** Start of Provided information **
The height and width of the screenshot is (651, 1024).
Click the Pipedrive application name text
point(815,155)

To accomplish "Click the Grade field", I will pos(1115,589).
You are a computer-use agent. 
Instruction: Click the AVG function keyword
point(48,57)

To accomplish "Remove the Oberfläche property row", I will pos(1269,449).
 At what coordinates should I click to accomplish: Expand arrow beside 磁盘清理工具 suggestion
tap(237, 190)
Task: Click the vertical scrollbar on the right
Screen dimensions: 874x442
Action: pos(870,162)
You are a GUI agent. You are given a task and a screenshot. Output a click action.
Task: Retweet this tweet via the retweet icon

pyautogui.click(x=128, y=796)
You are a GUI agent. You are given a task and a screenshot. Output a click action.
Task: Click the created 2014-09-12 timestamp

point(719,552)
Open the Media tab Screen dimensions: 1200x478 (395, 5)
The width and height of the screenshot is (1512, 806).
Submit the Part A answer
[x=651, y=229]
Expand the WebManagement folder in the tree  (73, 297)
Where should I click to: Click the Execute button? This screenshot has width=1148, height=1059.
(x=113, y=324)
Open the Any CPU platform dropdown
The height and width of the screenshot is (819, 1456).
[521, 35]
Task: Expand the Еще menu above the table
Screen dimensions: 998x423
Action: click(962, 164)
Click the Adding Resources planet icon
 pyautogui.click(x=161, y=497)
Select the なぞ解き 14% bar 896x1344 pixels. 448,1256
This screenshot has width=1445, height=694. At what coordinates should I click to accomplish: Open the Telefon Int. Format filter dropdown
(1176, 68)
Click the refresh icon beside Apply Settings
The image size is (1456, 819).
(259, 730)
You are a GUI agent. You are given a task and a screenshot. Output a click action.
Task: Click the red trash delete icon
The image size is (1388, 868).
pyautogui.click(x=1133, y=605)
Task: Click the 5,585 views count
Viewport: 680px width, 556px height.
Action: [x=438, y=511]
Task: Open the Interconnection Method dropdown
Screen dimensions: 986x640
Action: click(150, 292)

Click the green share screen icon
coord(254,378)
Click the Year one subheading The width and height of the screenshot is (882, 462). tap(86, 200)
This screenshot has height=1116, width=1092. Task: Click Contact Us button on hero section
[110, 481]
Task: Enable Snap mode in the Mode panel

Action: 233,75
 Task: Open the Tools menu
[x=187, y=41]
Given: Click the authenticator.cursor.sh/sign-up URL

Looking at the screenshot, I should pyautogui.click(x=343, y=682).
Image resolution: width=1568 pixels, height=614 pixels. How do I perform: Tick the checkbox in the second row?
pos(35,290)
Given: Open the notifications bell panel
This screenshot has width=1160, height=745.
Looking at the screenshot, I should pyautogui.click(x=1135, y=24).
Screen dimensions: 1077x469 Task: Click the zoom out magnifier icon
** End of Provided information **
__What to do__:
Arrange every line of the stored data above as a JSON list of strings, with one string per line and blank lines omitted.

__Result__:
[
  "The height and width of the screenshot is (651, 1024).",
  "Click the Pipedrive application name text",
  "point(815,155)",
  "To accomplish \"Click the Grade field\", I will pos(1115,589).",
  "You are a computer-use agent. ",
  "Instruction: Click the AVG function keyword",
  "point(48,57)",
  "To accomplish \"Remove the Oberfläche property row\", I will pos(1269,449).",
  " At what coordinates should I click to accomplish: Expand arrow beside 磁盘清理工具 suggestion",
  "tap(237, 190)",
  "Task: Click the vertical scrollbar on the right",
  "Screen dimensions: 874x442",
  "Action: pos(870,162)",
  "You are a GUI agent. You are given a task and a screenshot. Output a click action.",
  "Task: Retweet this tweet via the retweet icon",
  "pyautogui.click(x=128, y=796)",
  "You are a GUI agent. You are given a task and a screenshot. Output a click action.",
  "Task: Click the created 2014-09-12 timestamp",
  "point(719,552)",
  "Open the Media tab Screen dimensions: 1200x478 (395, 5)",
  "The width and height of the screenshot is (1512, 806).",
  "Submit the Part A answer",
  "[x=651, y=229]",
  "Expand the WebManagement folder in the tree  (73, 297)",
  "Where should I click to: Click the Execute button? This screenshot has width=1148, height=1059.",
  "(x=113, y=324)",
  "Open the Any CPU platform dropdown",
  "The height and width of the screenshot is (819, 1456).",
  "[521, 35]",
  "Task: Expand the Еще menu above the table",
  "Screen dimensions: 998x423",
  "Action: click(962, 164)",
  "Click the Adding Resources planet icon",
  " pyautogui.click(x=161, y=497)",
  "Select the なぞ解き 14% bar 896x1344 pixels. 448,1256",
  "This screenshot has width=1445, height=694. At what coordinates should I click to accomplish: Open the Telefon Int. Format filter dropdown",
  "(1176, 68)",
  "Click the refresh icon beside Apply Settings",
  "The image size is (1456, 819).",
  "(259, 730)",
  "You are a GUI agent. You are given a task and a screenshot. Output a click action.",
  "Task: Click the red trash delete icon",
  "The image size is (1388, 868).",
  "pyautogui.click(x=1133, y=605)",
  "Task: Click the 5,585 views count",
  "Viewport: 680px width, 556px height.",
  "Action: [x=438, y=511]",
  "Task: Open the Interconnection Method dropdown",
  "Screen dimensions: 986x640",
  "Action: click(150, 292)",
  "Click the green share screen icon",
  "coord(254,378)",
  "Click the Year one subheading The width and height of the screenshot is (882, 462). tap(86, 200)",
  "This screenshot has height=1116, width=1092. Task: Click Contact Us button on hero section",
  "[110, 481]",
  "Task: Enable Snap mode in the Mode panel",
  "Action: 233,75",
  " Task: Open the Tools menu",
  "[x=187, y=41]",
  "Given: Click the authenticator.cursor.sh/sign-up URL",
  "Looking at the screenshot, I should pyautogui.click(x=343, y=682).",
  "Image resolution: width=1568 pixels, height=614 pixels. How do I perform: Tick the checkbox in the second row?",
  "pos(35,290)",
  "Given: Open the notifications bell panel",
  "This screenshot has width=1160, height=745.",
  "Looking at the screenshot, I should pyautogui.click(x=1135, y=24).",
  "Screen dimensions: 1077x469 Task: Click the zoom out magnifier icon"
]